**Requirement 1:** Can you repeat the part of the records that opens with the line containing "icon in sidebar" and runs through the end of the records, leaving out the pictures?

**Page text:**
━━━━━━━━

I have updated your records with the new information. I wish
you the best!
Hello
Lisa this is ___ I have talked to you on the phone a couple
of times. When I opened you letter I did not expect to read
what I did. I am so sorry that your family has not been supportive;
to me that is what makes a family.
I
believe that your family is supposed to be there through thick
and thin good and bad. I would just let things be with your
parents and focused on making your new found fame grow. I believe
that you have a good product and so do the other thousands of
customers you have and will have.
People
just need to have their minds opened a little to see that your
product is worth investigating. Any Hoo I wish you the best
of luck with you parents and hope things work out in the long
run.
Hi
Lisa,
Yikes!
It really is a shame that some people can't see past it! My
Mom always wished I had chosen another "better" profession,
too! But I'm lucky, in that she never stopped talking to me
over it.
I
get your news letter every month I would just like to say if
you believe what you do is good. Then why settle for less...
it is like getting on a bus and sitting in the front as a black
person years ago.
Hi Lisa & John,
Best
wishes for the future with your new names, and in letting go
some of the past. Sometimes I have to remember that the only
difference between myself and others is time. I don't know what
soul journey I or anyone else is on, or indeed what experience
or learning that I have chosen in this lifetime. Hey we need
to be different. How else can we gauge where we are on this
journey in relation to everyone else.
It
is sad that folks appear a little narrow minded in their vision,
but as we all know that is a fact of life. There is a lovely
saying (I heard it from a Buddhist chap on the Isle of Man where
I live called ___) That goes like this:
Let
go a little...
A little peace Let go a lot...
A lot of peace Let go completely...
Complete
Peace Best wishes, for having the courage for "walking your
talk" And love and compassion for all. ___ and I, one of many
will look forward to your next issue.
Dear
friends,
I
found your last mail interesting - like your choice for a new
name; I can appreciate your reasons, I also much appreciate
your taking the time to express the philosophy which seems to
guide your work.
I'd
had a clue, though, from your Namaste. Most folks wouldn't have
bothered. At any rate I admit I've grown increasingly fonder
of you people for your Tantric awareness. We don't get a lot
of that here in the barbaric West. Sex is dirty and sold back
to us as we are bombarded with meaningless over-stimulation.
Gratification, but no satisfaction. Same with food, substances,
cars, stuff. From the deprived to the depraved is a short step.
Capitalism and psychology are a union spawned in hell. Spiritual
experiences aren't allowed but we always have Religion. Plenty
to go around.
Anyway,
let me catch my breath and wipe off the foam ... thanks ...
love, peace and soul ... and of course, keep it UP.
Dear
Mr. & Mrs. Lawless,
Thank
you for your candid emails and information. I attend a women's
group which just discussed our Sexuality, (step 4) & how it
relates or differs from our Mom's sexuality. We discussed our
society and our relative's conditioning and what happens when
we don't respond to their closed thinking & don't get (our relatives)

━━━━━━━━

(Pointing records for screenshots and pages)
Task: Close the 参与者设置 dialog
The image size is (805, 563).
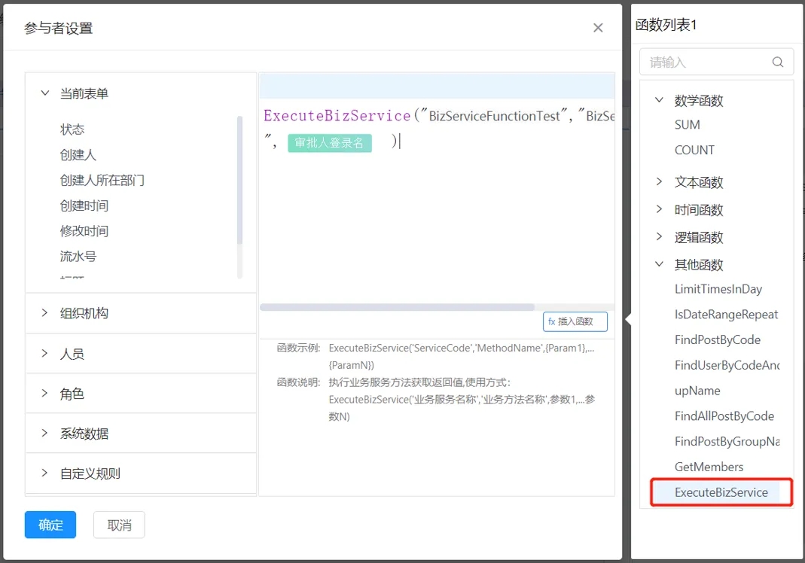Action: coord(598,28)
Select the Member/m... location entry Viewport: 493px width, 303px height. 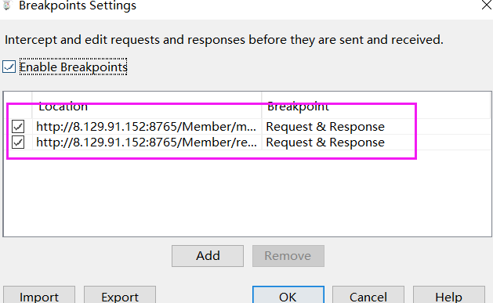pyautogui.click(x=147, y=127)
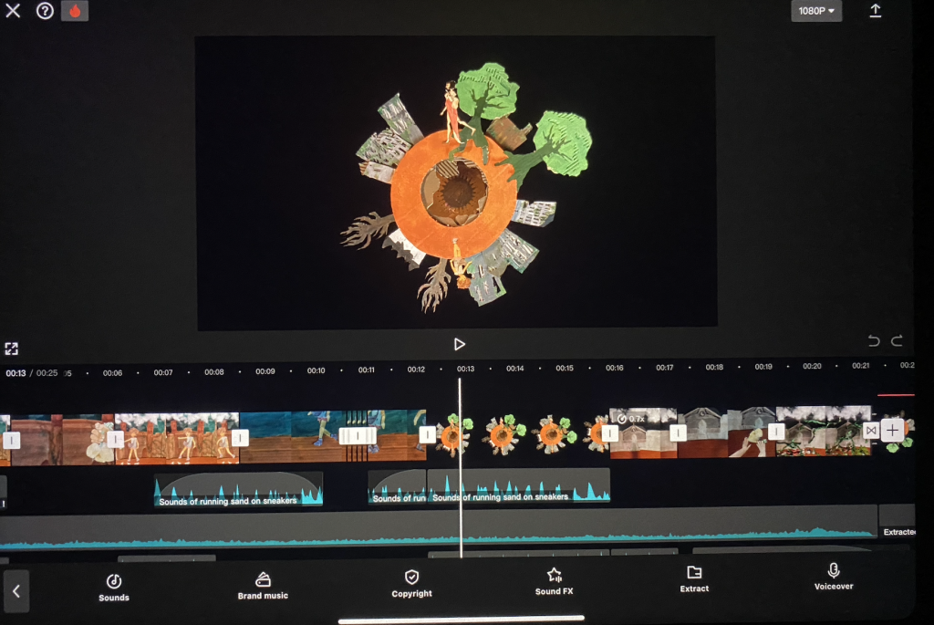Click the red flame icon

(x=75, y=11)
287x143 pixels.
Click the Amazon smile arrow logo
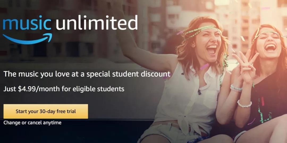[27, 39]
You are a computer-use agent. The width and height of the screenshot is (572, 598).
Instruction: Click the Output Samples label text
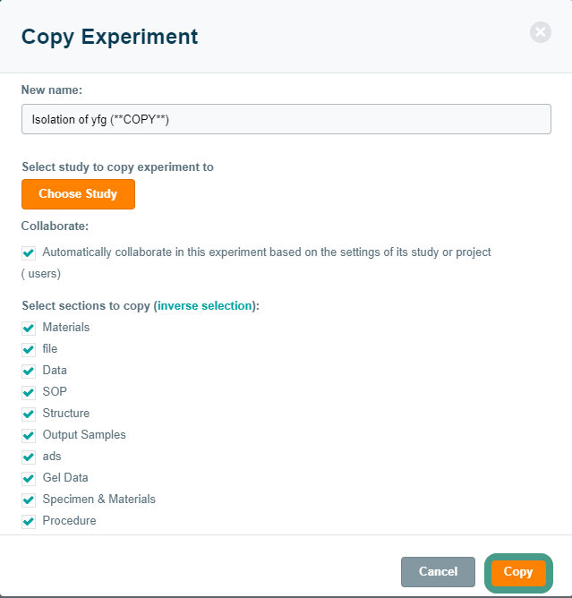click(x=84, y=435)
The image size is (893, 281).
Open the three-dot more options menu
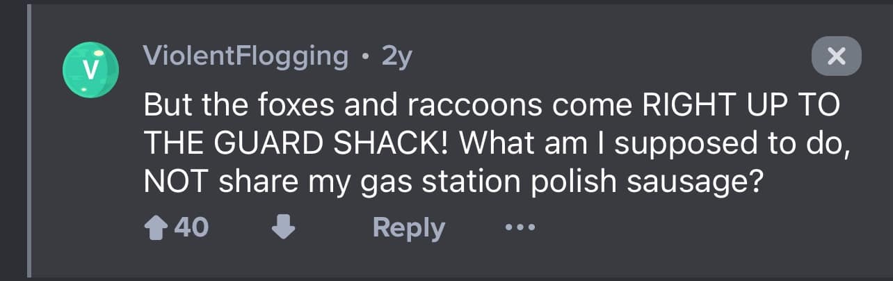(x=520, y=227)
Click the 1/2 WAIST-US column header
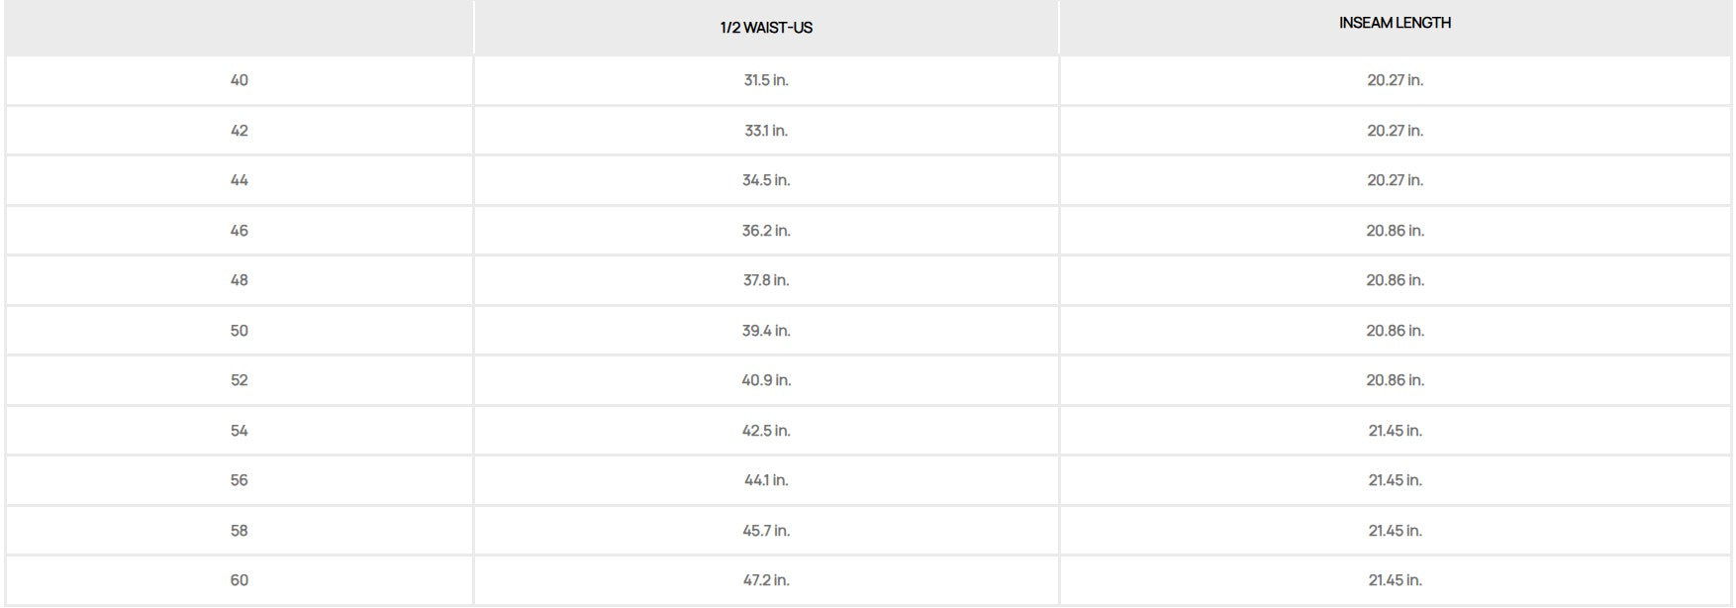The image size is (1736, 608). (766, 28)
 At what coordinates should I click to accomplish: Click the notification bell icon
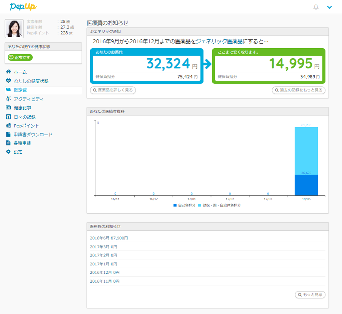pyautogui.click(x=316, y=7)
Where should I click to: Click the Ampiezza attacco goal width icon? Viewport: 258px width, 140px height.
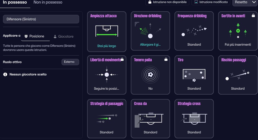click(x=107, y=31)
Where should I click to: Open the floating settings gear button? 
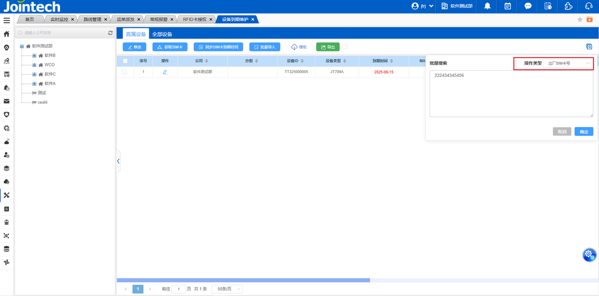coord(589,255)
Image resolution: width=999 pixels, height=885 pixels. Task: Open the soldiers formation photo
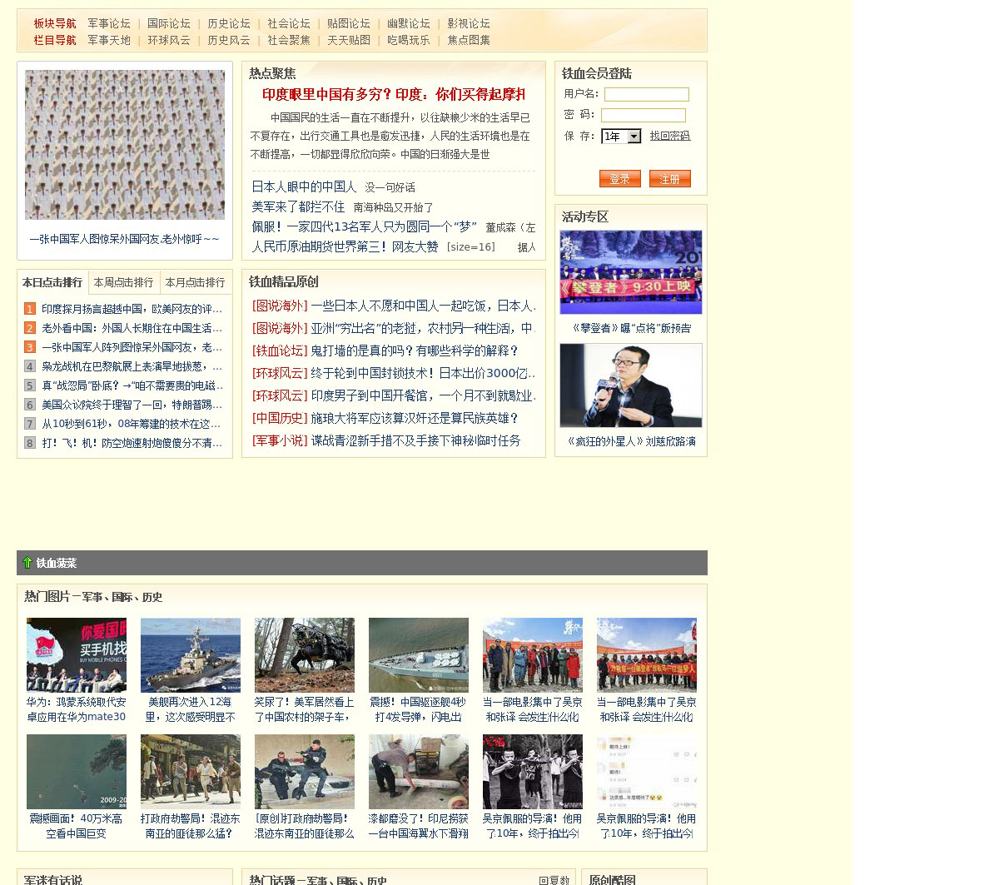coord(125,145)
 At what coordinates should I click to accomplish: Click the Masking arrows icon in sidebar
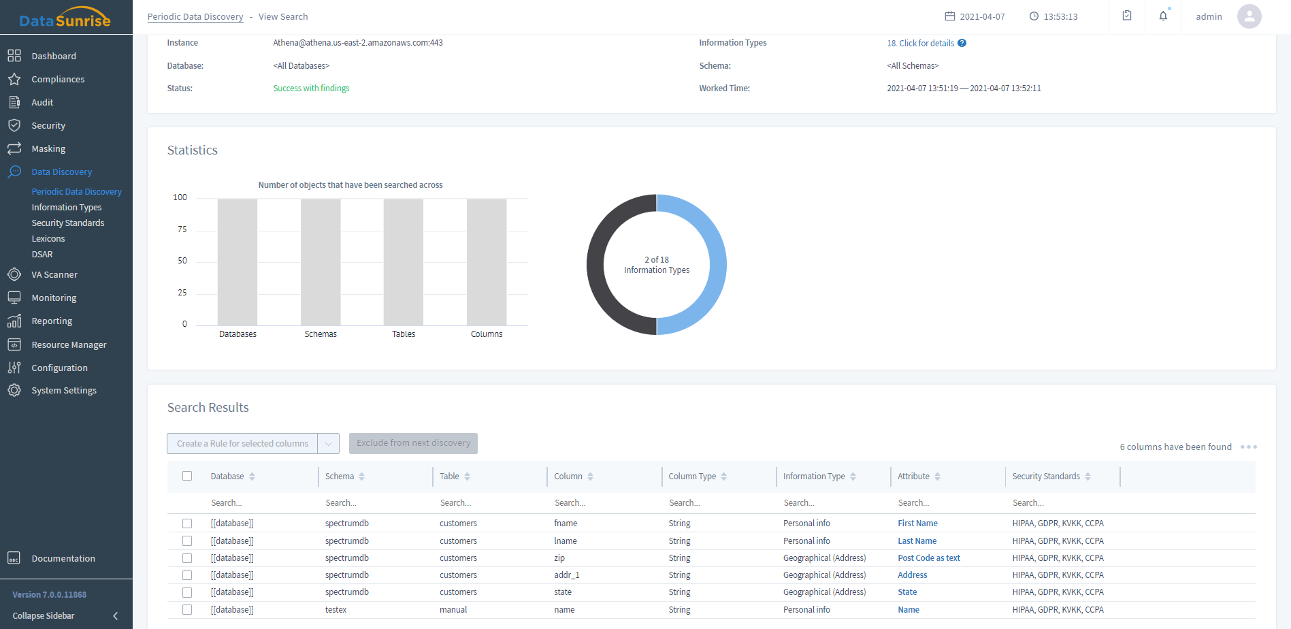14,149
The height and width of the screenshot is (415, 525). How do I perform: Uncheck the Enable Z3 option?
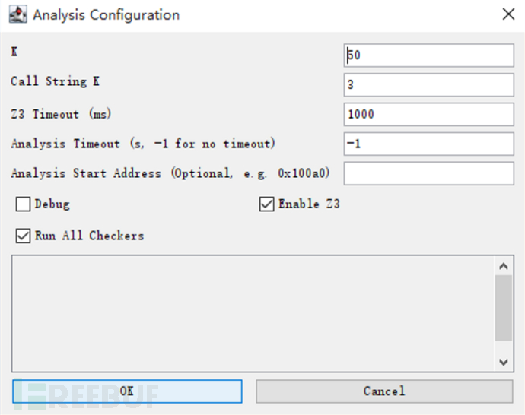tap(266, 204)
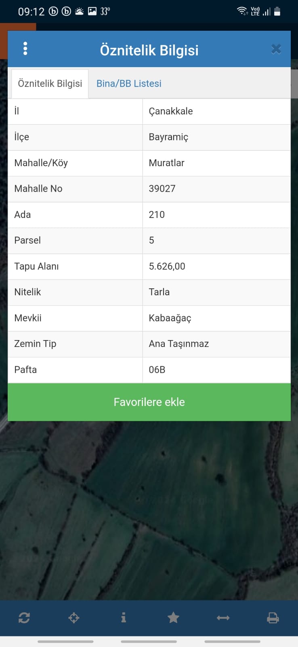
Task: Tap the star favorites icon
Action: (x=173, y=617)
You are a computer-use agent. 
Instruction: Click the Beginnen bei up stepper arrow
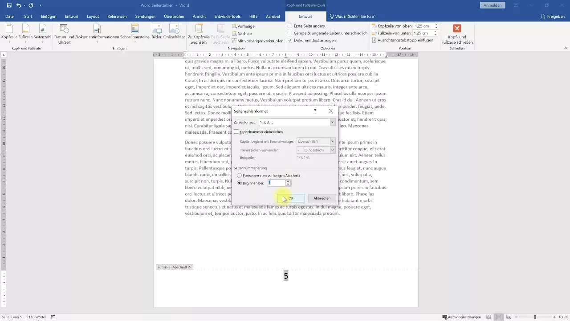(288, 181)
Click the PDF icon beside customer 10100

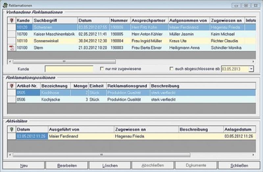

━━━━━━━━

**Requirement 2:**
Answer these questions about the reader letters:
(a) Where does the writer who heard the saying from a Buddhist chap live?
(b) What did the mom of the writer who says "Yikes!" always wish?
(c) Which step was the women's group discussing when it took up Sexuality?

**Full solution 1:**
 At what coordinates should I click to accomplish: Click the Masking arrows icon in sidebar
14,149
The height and width of the screenshot is (415, 525). How do I perform: Uncheck the Enable Z3 option?
tap(266, 204)
Task: Tap the star favorites icon
Action: (x=173, y=617)
You are a computer-use agent. 
Instruction: Click the Beginnen bei up stepper arrow
(288, 181)
Click the PDF icon beside customer 10100

**Full solution 2:**
(a) The Isle of Man.
(b) That the writer had chosen another "better" profession.
(c) Step 4.